Cousins said he didn't ask for a trade, but rather asked Redskins owner Dan Snyder and team president Bruce Allen if they were thinking about trading him, The Washington Post reports. Some of last week's reports were apparently inaccurate, as Cousins said he hasn't asked for a trade and was told the team isn't trying to trade him. While a long-term contract still hasn't been worked out, Cousins did sign his franchise tender Friday, setting the stage for the two sides to resume negotiations. Even if no agreement is reached, it seems the Redskins are fine with keeping Cousins around for another season under the franchise tag. The 49ers were the team most often mentioned in trade rumors, but it seems the rumors were exactly that. Unless another team completely blows them away with an unexpected trade offer, the Redskins will keep Cousins under center in 2017.

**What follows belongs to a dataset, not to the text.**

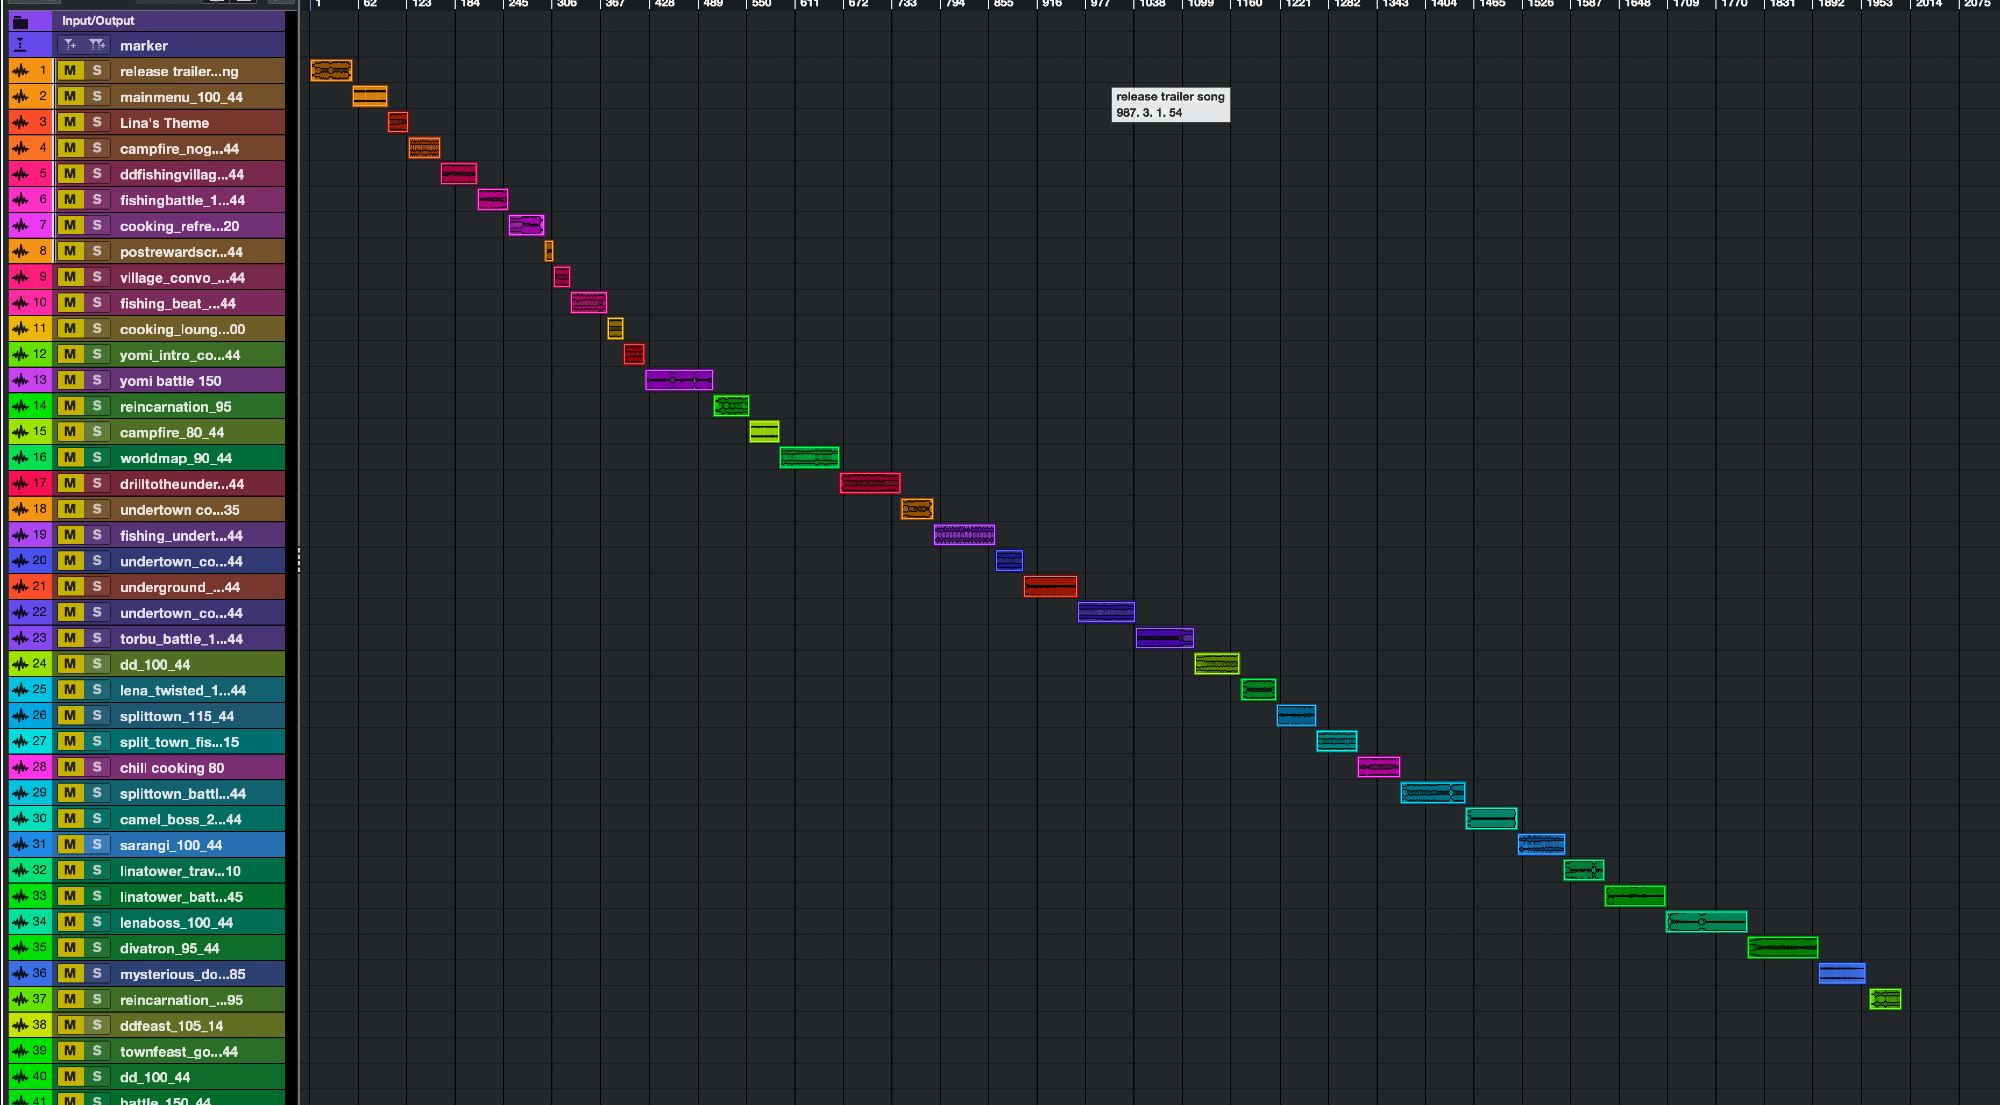The image size is (2000, 1105).
Task: Select the red drilltotheunder audio clip
Action: (x=870, y=483)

Cousins signed his franchise tender Friday, Adam Schefter of ESPN reports. Cousins locked in his $24 million contract for the upcoming season and is now eligible to participate in team offseason programs. Washington reportedly has no interest in trading the quarterback despite rumors swirling throughout the offseason. However, now that he's under contract, the team is able to review its options. Cousins ended last season with 4,917 yards, 25 touchdowns and 12 interceptions through 16 games.
Cousins is expected to sign the Redskins' franchise tag in the near future, Ian Rapoport of NFL Network reports. There's nary a recipient of a franchise tag worthy of two first-round selections, and clearly Cousins falls within this arena in NFL circles. One potential landing spot was seemingly filled when the 49ers brought former college teammate Brian Hoyer into the fold this week. With no other interested party emerging, Cousins may see the writing on the wall and opt to stick with the only team he's known as a professional. If he indeed remains in Washington, the offense will boast different playmakers following the departure of wide receivers Pierre Garcon (to the 49ers) and DeSean Jackson (to the Bucs). However, Cousins will still have Jordan Reed and Vernon Davis at his disposal, as well as a pair of intriguing wideout prospects, Jamison Crowder and Josh Doctson (Achilles).
Cousins recently asked Redskins owner Dan Snyder for a trade, ESPN.com reports. The Redskins remain hesitant to make a long-term commitment to Cousins, who understandably doesn't want to play under the franchise tag for a second straight season. He wants permission to discuss long-term contracts with other teams, who would then have to complete a trade with the Redskins after reaching terms with the 28-year-old quarterback. In addition to being frustrated with the team's stance in negotiations, Cousins probably doesn't like the idea of playing in a Washington offense that's expected to lose both Pierre Garcon and DeSean Jackson in the coming days. San Francisco is the most frequently mentioned landing spot, though the Niners have already reached an agreement with Brian Hoyer.
The 49ers' decision to add Brian Hoyer decreases the odds Cousins will be traded to San Francisco, Jason La Canfora of CBS Sports reports. A trade to San Francisco has been one of the most popular rumors leading up to the free agency period, with Washington reportedly fielding offers for its 28-year-old quarterback after using the franchise tag on him earlier this offseason. Hoyer is more of a high-end backup than a true starting-caliber quarterback, but his presence could make the 49ers less aggressive in trade negotiations with other teams. It still appears that Washington and San Francisco are the two most likely 2017 homes for Cousins.